About this task: Apart from the pictures, every line below needs to be reproduced verbatim.

===

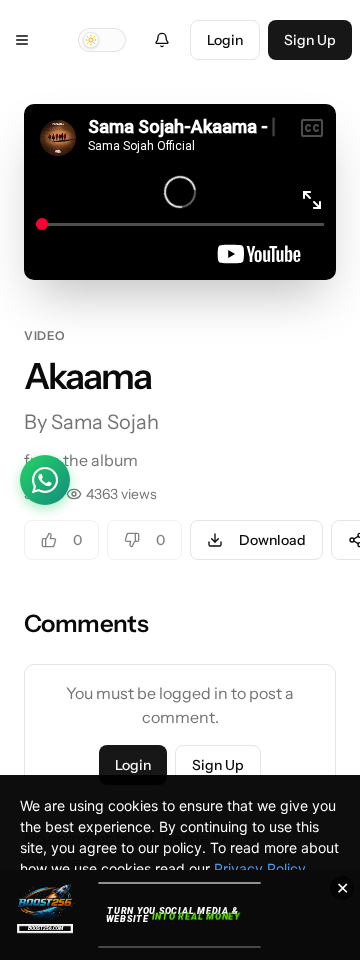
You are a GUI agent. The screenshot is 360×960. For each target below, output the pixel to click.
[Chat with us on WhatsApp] (45, 480)
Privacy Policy (260, 868)
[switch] (102, 40)
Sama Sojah (105, 422)
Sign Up (310, 40)
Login (225, 40)
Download (272, 540)
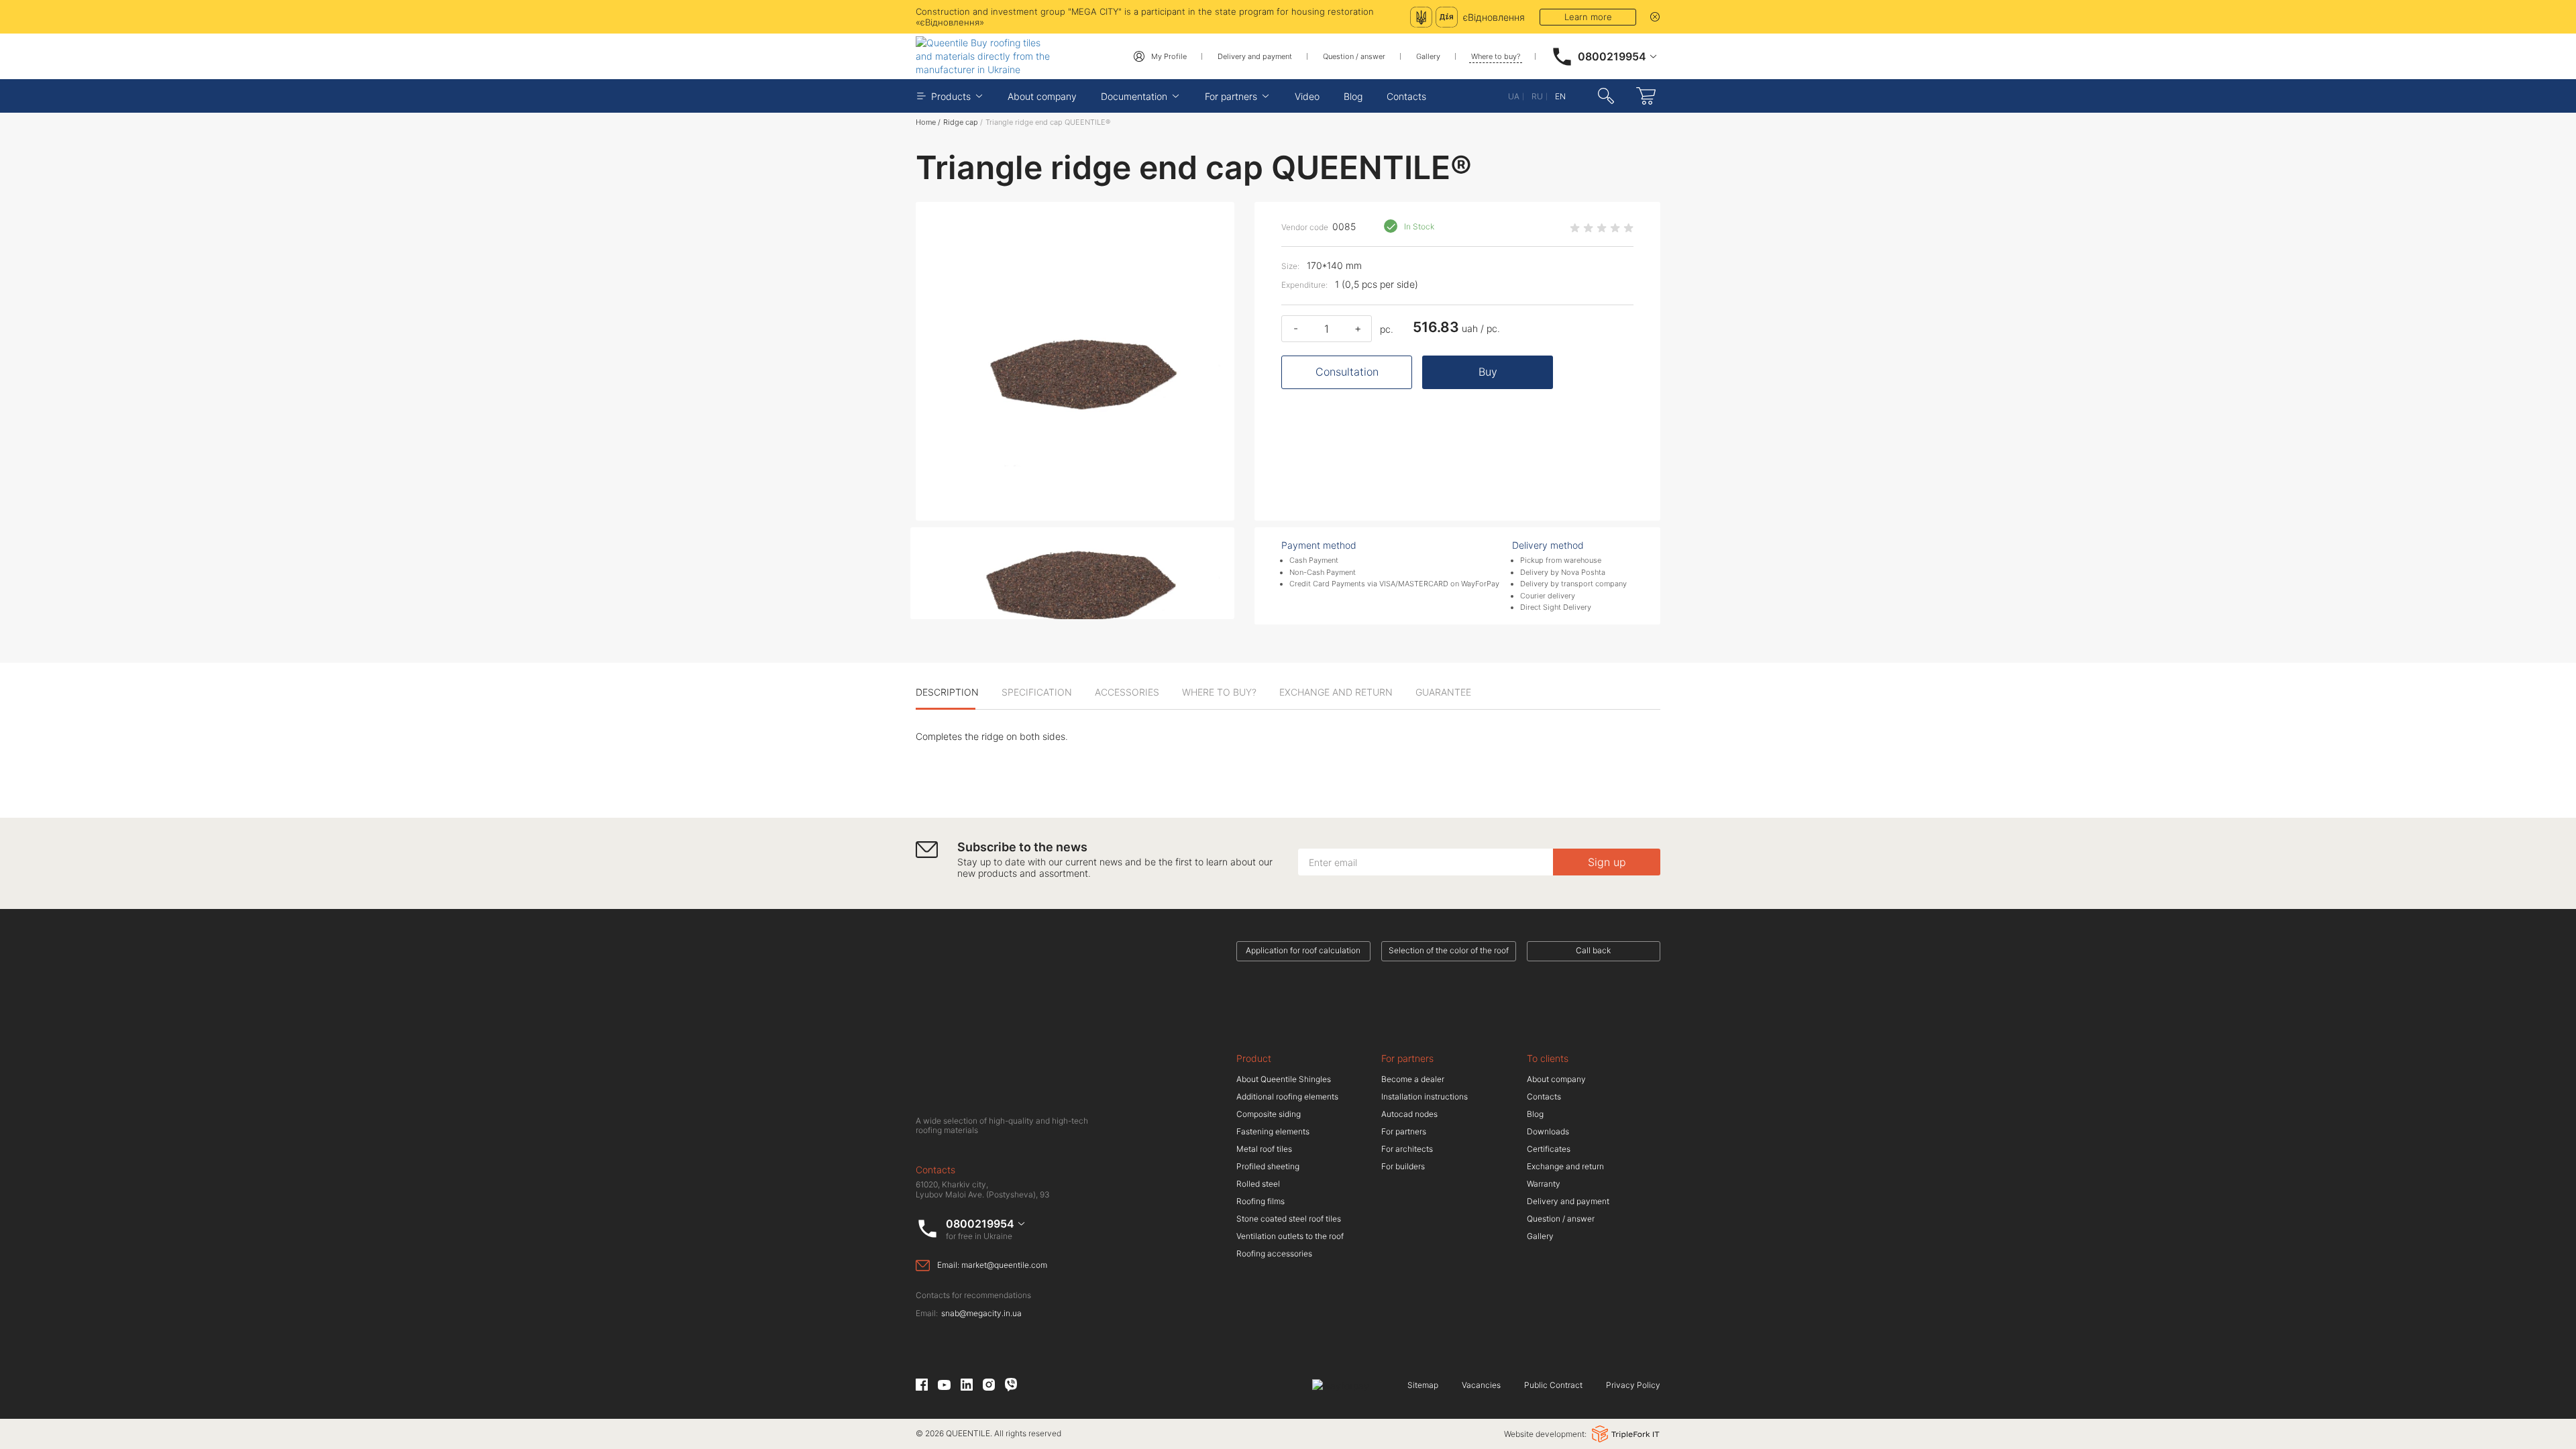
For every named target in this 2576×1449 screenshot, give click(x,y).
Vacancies (1481, 1385)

===

Reply:
You are a GUI agent. The screenshot is 360×960. For each target below, output the pixel to click.
[Chat with us on WhatsApp] (45, 480)
Privacy Policy (260, 868)
[switch] (102, 40)
Sama Sojah (105, 422)
Sign Up (310, 40)
Login (225, 40)
Download (272, 540)
For every named target in this 2576×1449 screenshot, give click(x,y).
Vacancies (1481, 1385)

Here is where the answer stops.